Copy the records below line for line, keeping each one exactly as it appears.

BEGIN Data

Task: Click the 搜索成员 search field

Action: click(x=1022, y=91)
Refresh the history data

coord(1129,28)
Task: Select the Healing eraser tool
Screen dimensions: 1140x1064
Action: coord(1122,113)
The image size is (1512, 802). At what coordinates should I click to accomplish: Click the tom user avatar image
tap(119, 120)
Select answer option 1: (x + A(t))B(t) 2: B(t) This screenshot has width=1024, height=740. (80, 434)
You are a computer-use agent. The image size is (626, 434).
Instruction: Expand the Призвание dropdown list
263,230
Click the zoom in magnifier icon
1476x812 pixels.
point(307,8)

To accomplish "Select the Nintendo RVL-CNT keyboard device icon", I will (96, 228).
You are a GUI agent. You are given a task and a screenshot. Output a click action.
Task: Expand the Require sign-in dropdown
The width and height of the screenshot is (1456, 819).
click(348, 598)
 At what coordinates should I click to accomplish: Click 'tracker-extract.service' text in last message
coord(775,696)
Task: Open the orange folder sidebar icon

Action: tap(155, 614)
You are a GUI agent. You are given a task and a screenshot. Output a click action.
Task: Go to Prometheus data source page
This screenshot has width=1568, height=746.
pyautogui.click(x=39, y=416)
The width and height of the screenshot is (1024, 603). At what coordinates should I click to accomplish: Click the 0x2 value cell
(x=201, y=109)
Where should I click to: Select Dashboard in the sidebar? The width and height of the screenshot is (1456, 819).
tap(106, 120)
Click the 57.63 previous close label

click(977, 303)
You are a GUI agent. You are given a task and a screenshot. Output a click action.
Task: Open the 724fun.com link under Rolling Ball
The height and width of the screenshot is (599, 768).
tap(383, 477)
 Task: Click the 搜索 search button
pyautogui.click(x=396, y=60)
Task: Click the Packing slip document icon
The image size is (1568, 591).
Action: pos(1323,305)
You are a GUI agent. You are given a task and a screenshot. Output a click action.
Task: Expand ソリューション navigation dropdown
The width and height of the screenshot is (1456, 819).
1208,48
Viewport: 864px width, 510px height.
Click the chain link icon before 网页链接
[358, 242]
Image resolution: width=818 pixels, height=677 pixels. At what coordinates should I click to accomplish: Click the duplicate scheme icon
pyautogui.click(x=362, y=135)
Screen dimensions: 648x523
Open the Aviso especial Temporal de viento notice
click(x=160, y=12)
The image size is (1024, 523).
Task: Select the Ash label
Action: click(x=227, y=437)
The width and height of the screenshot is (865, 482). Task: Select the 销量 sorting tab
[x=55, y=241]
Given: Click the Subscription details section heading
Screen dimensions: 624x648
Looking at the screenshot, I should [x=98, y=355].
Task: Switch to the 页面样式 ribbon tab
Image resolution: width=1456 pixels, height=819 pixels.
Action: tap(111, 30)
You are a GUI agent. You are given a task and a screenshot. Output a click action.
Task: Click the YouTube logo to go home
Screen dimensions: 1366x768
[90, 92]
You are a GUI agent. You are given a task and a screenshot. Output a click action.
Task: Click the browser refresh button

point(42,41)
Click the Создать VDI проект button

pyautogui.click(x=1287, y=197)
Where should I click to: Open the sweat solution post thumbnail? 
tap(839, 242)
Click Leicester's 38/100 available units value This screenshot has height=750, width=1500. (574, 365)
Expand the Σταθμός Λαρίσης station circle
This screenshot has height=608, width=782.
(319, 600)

END Data

**Complete answer:**
Task: Click the 搜索成员 search field

Action: click(x=1022, y=91)
Refresh the history data

coord(1129,28)
Task: Select the Healing eraser tool
Screen dimensions: 1140x1064
Action: coord(1122,113)
The image size is (1512, 802). At what coordinates should I click to accomplish: Click the tom user avatar image
tap(119, 120)
Select answer option 1: (x + A(t))B(t) 2: B(t) This screenshot has width=1024, height=740. (80, 434)
You are a computer-use agent. The image size is (626, 434).
Instruction: Expand the Призвание dropdown list
263,230
Click the zoom in magnifier icon
1476x812 pixels.
point(307,8)

To accomplish "Select the Nintendo RVL-CNT keyboard device icon", I will (96, 228).
You are a GUI agent. You are given a task and a screenshot. Output a click action.
Task: Expand the Require sign-in dropdown
The width and height of the screenshot is (1456, 819).
click(348, 598)
 At what coordinates should I click to accomplish: Click 'tracker-extract.service' text in last message
coord(775,696)
Task: Open the orange folder sidebar icon

Action: tap(155, 614)
You are a GUI agent. You are given a task and a screenshot. Output a click action.
Task: Go to Prometheus data source page
This screenshot has width=1568, height=746.
pyautogui.click(x=39, y=416)
The width and height of the screenshot is (1024, 603). At what coordinates should I click to accomplish: Click the 0x2 value cell
(x=201, y=109)
Where should I click to: Select Dashboard in the sidebar? The width and height of the screenshot is (1456, 819).
tap(106, 120)
Click the 57.63 previous close label

click(977, 303)
You are a GUI agent. You are given a task and a screenshot. Output a click action.
Task: Open the 724fun.com link under Rolling Ball
The height and width of the screenshot is (599, 768).
tap(383, 477)
 Task: Click the 搜索 search button
pyautogui.click(x=396, y=60)
Task: Click the Packing slip document icon
The image size is (1568, 591).
Action: pos(1323,305)
You are a GUI agent. You are given a task and a screenshot. Output a click action.
Task: Expand ソリューション navigation dropdown
The width and height of the screenshot is (1456, 819).
1208,48
Viewport: 864px width, 510px height.
Click the chain link icon before 网页链接
[358, 242]
Image resolution: width=818 pixels, height=677 pixels. At what coordinates should I click to accomplish: Click the duplicate scheme icon
pyautogui.click(x=362, y=135)
Screen dimensions: 648x523
Open the Aviso especial Temporal de viento notice
click(x=160, y=12)
The image size is (1024, 523).
Task: Select the Ash label
Action: click(x=227, y=437)
The width and height of the screenshot is (865, 482). Task: Select the 销量 sorting tab
[x=55, y=241]
Given: Click the Subscription details section heading
Screen dimensions: 624x648
Looking at the screenshot, I should [x=98, y=355].
Task: Switch to the 页面样式 ribbon tab
Image resolution: width=1456 pixels, height=819 pixels.
Action: tap(111, 30)
You are a GUI agent. You are given a task and a screenshot. Output a click action.
Task: Click the YouTube logo to go home
Screen dimensions: 1366x768
[90, 92]
You are a GUI agent. You are given a task and a screenshot. Output a click action.
Task: Click the browser refresh button

point(42,41)
Click the Создать VDI проект button

pyautogui.click(x=1287, y=197)
Where should I click to: Open the sweat solution post thumbnail? 
tap(839, 242)
Click Leicester's 38/100 available units value This screenshot has height=750, width=1500. (574, 365)
Expand the Σταθμός Λαρίσης station circle
This screenshot has height=608, width=782.
(319, 600)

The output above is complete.